3 weeks ago - last edited 3 weeks ago
I have a script that shows exenstion attribute for the type of license installed for Office. With the release of the Office 2024 LTSC license does anyone know if the script will be updated to add the information for the 2024 license?
I installed the LTSC 2024 serializer but it still reads 'office 2021 volume license' and from the actual mac end the 'about word' shows 'Office LTSC Standard for Mac 2024'.
Word version is 16.90.2
the script is called Office_License.sh (see below for the script). Looks like an IF statement needs to be added for Office 2024 volume license
3 weeks ago
3 weeks ago
@tcandela I can help update the script for you but I will need your help in testing the same. Feel free to dm me on jamf nation or slack @Samstar777 and we can work together on this.
3 weeks ago
I'm also VERY interested in this. The magic is in interpreting /Library/Preferences/com.microsoft.office.licensingV2.plist but the "data" blocks are not encoded in any way I could easily decode (not that I tried too hard, i.e. it's not straightforward base64 encoded). Happy to provide any info I can.
3 weeks ago
@Samstar777 @JasonEgg let me know when you update the EA script and I'll use it and run a recon to see if my test mac changes from 2021 license to 2024
2 weeks ago
2 weeks ago
I sent some details to @Samstar777
I am going to try to get more examples and find patterns on my own as well
2 weeks ago
@JasonEgg @Samstar777 let me know if you need anything to help with trying to figure this out
2 weeks ago
I added:
if /usr/bin/grep -q "Bozo+MzVxzFzbIo+hhzTl41DwAFJEitHSg5IiCEeuI" "$PERPETUALLICENSE"; then
/bin/echo "Office 2024 Volume License"
return
fi
to our Office License extension attribute. After an inventory update, my test Mac reported having a Office 2024 Volume License instead of the perpetual license. Won't help with reporting the stacked licenses, but it's a start.
a week ago
a week ago
@Samstar777 @JasonEgg I'll give the updated EA a test and let you know what happens.
a week ago
Cursory testing reveals it is only accurate for new deployments, that is, fresh installations without a previously existing license file. For instances where license was "updated" from 2021 to 2024, the EA still reports 2021 even after 2024 license is applied. I believe this is is the "stacked" scenario that @RobbEFX is referring to.
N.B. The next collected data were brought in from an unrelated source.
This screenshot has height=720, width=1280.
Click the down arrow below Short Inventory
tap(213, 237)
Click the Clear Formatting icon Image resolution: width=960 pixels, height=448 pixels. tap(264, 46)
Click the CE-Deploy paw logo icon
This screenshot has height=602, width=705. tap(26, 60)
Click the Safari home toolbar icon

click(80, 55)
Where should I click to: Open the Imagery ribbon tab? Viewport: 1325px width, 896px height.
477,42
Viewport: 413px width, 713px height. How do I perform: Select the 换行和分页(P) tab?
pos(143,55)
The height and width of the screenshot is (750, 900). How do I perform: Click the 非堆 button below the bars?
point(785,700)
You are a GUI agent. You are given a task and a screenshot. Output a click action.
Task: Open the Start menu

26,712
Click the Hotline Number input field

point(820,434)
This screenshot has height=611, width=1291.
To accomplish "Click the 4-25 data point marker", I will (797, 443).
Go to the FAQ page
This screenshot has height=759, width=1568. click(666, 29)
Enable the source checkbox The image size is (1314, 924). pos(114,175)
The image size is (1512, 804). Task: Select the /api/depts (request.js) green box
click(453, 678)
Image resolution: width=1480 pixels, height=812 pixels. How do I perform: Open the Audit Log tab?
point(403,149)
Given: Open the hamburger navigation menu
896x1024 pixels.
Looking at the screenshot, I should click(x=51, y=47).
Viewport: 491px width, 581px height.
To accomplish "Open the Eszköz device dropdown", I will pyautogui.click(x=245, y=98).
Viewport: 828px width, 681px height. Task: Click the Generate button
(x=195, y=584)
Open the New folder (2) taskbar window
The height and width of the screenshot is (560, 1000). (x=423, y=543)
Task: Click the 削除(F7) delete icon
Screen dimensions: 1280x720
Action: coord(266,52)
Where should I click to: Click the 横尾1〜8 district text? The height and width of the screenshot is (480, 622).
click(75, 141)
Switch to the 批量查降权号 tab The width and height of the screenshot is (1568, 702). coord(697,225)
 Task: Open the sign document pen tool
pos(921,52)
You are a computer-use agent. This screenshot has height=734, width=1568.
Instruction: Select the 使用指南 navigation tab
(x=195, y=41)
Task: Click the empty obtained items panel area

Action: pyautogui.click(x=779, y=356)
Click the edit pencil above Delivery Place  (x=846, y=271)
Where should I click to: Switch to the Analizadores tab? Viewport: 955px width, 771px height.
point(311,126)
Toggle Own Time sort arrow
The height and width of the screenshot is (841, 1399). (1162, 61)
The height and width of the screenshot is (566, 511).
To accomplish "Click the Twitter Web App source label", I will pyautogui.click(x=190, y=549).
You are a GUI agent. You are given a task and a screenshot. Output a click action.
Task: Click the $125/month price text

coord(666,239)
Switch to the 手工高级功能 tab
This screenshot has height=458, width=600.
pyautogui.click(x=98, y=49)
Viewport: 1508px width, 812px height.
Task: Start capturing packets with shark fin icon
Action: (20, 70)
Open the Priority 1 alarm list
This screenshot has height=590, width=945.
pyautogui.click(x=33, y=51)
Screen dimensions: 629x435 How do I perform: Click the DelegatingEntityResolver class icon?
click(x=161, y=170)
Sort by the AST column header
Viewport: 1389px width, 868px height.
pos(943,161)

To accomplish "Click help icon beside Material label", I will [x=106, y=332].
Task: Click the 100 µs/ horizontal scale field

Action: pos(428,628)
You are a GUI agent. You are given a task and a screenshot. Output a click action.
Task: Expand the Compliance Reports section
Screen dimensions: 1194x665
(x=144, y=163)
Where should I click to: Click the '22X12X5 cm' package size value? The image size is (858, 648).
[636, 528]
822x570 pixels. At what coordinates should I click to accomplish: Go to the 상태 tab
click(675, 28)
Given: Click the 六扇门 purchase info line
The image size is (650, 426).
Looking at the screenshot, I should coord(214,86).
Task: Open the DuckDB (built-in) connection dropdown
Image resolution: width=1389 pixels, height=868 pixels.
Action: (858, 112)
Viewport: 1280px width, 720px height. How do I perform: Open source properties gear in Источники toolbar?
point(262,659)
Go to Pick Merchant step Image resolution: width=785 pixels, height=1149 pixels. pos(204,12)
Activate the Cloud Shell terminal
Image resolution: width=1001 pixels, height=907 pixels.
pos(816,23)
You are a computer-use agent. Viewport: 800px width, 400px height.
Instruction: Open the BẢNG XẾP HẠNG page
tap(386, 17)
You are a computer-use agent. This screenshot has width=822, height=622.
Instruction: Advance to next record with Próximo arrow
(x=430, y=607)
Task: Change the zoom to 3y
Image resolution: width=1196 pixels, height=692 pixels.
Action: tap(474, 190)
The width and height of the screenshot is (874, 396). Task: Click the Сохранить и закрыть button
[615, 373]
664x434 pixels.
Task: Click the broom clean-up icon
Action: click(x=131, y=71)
The old pbowden script seemed to identify "stacked" instances by the length of the plist file, but perhaps this is no longer accurate?
I'm going to do some more testing
a week ago
@JasonEgg Thanks for your feedback, To Summarise the script works as expected on newly deployed device but does not work on existing office which got upgraded from Office 2021 to Office 2024. let me read the entire script and stacked logic to enhance the script. Thanks for the feedback and i believe together we can do it :)
Sunday
@Samstar777 @JasonEgg @RobbEFX @sdagley I'll see what I can also find out from looking at the original script. Anyone with programming experience It's pretty easy to follow what's happening.
Looks like 3 functions assigning 3 variables and from there basically a bunch of IFs to get the EA value.
Sunday
@JasonEgg I have given you a string in slack, could you run that and get me the output of the same.